* [Extracted records]
········
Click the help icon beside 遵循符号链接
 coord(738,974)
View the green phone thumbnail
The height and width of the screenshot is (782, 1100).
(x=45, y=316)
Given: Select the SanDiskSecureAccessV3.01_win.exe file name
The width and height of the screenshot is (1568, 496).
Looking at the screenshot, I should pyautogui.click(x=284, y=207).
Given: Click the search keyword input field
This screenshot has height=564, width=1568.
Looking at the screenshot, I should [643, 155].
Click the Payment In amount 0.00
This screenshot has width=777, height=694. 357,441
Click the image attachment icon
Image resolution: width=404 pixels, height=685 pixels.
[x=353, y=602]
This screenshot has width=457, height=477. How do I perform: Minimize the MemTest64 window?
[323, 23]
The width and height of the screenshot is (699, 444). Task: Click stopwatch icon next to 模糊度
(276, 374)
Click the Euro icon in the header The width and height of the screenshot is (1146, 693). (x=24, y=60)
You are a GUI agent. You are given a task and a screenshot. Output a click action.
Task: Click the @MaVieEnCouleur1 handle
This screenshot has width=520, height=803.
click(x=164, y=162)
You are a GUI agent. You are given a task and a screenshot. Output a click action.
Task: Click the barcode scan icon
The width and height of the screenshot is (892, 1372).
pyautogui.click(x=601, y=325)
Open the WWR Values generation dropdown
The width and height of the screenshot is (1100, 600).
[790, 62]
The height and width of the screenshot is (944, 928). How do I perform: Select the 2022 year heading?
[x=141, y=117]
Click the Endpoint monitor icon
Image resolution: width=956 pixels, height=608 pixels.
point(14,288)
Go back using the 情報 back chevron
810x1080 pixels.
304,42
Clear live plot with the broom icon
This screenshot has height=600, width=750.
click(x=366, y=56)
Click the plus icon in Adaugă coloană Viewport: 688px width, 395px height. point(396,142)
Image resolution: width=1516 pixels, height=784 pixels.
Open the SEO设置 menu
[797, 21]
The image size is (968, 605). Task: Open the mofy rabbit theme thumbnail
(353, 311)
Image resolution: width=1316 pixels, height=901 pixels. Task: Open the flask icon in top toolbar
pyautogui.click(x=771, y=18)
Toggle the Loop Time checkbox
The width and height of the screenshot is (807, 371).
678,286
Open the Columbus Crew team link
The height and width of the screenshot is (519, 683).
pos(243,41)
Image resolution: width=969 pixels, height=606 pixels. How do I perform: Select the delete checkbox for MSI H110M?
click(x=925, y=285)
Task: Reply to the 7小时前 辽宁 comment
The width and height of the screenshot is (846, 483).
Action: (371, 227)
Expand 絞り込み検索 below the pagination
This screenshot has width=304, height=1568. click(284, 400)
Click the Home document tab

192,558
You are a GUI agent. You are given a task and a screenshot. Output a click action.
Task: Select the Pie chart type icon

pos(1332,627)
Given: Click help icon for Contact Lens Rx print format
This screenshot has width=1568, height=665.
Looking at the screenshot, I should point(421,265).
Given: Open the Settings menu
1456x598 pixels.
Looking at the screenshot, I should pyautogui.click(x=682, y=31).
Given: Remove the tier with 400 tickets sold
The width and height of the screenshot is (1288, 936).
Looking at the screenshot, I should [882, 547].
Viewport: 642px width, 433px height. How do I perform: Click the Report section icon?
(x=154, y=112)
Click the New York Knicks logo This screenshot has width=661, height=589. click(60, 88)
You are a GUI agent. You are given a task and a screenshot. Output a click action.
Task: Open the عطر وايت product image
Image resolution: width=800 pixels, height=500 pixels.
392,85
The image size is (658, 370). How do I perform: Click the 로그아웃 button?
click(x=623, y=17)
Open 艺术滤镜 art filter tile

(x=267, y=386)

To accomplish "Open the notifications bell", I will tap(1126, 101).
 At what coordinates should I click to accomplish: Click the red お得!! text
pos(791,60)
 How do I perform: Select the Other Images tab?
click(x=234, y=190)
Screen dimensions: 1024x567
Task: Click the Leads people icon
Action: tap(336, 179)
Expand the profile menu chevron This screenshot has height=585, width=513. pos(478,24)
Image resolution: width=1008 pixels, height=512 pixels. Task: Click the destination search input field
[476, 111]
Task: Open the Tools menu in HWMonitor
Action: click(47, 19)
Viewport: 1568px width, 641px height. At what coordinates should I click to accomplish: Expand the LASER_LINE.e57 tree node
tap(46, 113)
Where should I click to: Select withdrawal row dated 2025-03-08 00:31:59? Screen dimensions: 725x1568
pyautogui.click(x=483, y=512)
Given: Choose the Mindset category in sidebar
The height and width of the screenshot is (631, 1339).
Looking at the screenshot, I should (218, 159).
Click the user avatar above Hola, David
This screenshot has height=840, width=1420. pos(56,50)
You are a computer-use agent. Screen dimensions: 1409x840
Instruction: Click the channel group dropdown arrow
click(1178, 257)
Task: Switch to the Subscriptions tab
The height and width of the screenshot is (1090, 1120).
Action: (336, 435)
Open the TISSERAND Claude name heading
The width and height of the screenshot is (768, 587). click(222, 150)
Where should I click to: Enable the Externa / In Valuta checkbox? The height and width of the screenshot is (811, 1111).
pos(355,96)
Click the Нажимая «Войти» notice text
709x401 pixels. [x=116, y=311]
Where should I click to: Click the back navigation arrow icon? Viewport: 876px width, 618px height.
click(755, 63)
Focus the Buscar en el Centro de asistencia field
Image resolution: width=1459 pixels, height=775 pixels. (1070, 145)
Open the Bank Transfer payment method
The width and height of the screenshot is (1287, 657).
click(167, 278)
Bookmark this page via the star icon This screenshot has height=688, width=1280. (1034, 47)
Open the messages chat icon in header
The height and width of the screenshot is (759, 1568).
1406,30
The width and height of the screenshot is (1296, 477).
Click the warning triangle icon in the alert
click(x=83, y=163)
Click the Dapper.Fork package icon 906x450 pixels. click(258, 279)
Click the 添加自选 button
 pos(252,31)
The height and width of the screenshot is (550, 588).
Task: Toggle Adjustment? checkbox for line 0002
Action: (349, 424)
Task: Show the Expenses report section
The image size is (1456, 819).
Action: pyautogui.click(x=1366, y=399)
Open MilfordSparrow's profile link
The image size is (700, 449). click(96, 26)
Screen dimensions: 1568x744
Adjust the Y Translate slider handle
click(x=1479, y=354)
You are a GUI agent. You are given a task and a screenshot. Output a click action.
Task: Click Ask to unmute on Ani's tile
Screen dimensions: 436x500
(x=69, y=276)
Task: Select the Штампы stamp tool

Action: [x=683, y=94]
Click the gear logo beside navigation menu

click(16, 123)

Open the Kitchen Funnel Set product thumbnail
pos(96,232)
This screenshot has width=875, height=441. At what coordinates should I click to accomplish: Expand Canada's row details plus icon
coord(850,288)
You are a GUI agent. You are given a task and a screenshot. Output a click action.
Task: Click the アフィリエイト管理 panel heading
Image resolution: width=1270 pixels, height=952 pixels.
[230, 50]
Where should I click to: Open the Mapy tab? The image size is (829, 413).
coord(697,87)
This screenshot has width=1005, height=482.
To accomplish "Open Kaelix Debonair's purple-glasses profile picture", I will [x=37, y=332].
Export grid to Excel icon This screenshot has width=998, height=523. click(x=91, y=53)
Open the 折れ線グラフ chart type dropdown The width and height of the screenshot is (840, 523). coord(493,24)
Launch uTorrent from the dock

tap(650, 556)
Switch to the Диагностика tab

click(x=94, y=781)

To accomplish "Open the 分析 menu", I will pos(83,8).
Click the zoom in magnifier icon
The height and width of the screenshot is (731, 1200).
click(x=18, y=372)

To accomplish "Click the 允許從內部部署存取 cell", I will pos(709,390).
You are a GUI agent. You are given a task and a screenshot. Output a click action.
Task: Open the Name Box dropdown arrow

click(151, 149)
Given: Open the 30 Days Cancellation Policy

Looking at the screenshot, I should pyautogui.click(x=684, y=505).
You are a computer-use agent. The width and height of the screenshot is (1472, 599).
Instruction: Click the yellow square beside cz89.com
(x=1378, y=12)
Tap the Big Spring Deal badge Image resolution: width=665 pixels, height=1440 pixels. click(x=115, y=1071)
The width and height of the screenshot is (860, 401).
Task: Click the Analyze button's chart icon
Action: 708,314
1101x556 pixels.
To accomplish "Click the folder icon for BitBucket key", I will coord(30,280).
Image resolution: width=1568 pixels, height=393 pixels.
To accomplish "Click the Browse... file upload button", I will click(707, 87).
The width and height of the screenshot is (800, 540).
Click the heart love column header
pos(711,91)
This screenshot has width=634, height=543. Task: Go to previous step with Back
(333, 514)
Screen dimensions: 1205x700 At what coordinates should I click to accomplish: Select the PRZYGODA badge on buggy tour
········
All lines above from the one holding "The height and width of the screenshot is (759, 1568)." to the one holding "Task: Click the アフィリエイト管理 panel heading", inclusive, are to be copied exactly; no other line is wanted.

The height and width of the screenshot is (759, 1568).
1406,30
The width and height of the screenshot is (1296, 477).
Click the warning triangle icon in the alert
click(x=83, y=163)
Click the Dapper.Fork package icon 906x450 pixels. click(258, 279)
Click the 添加自选 button
 pos(252,31)
The height and width of the screenshot is (550, 588).
Task: Toggle Adjustment? checkbox for line 0002
Action: (349, 424)
Task: Show the Expenses report section
The image size is (1456, 819).
Action: pyautogui.click(x=1366, y=399)
Open MilfordSparrow's profile link
The image size is (700, 449). click(96, 26)
Screen dimensions: 1568x744
Adjust the Y Translate slider handle
click(x=1479, y=354)
You are a GUI agent. You are given a task and a screenshot. Output a click action.
Task: Click Ask to unmute on Ani's tile
Screen dimensions: 436x500
(x=69, y=276)
Task: Select the Штампы stamp tool

Action: [x=683, y=94]
Click the gear logo beside navigation menu

click(16, 123)

Open the Kitchen Funnel Set product thumbnail
pos(96,232)
This screenshot has width=875, height=441. At what coordinates should I click to accomplish: Expand Canada's row details plus icon
coord(850,288)
You are a GUI agent. You are given a task and a screenshot. Output a click action.
Task: Click the アフィリエイト管理 panel heading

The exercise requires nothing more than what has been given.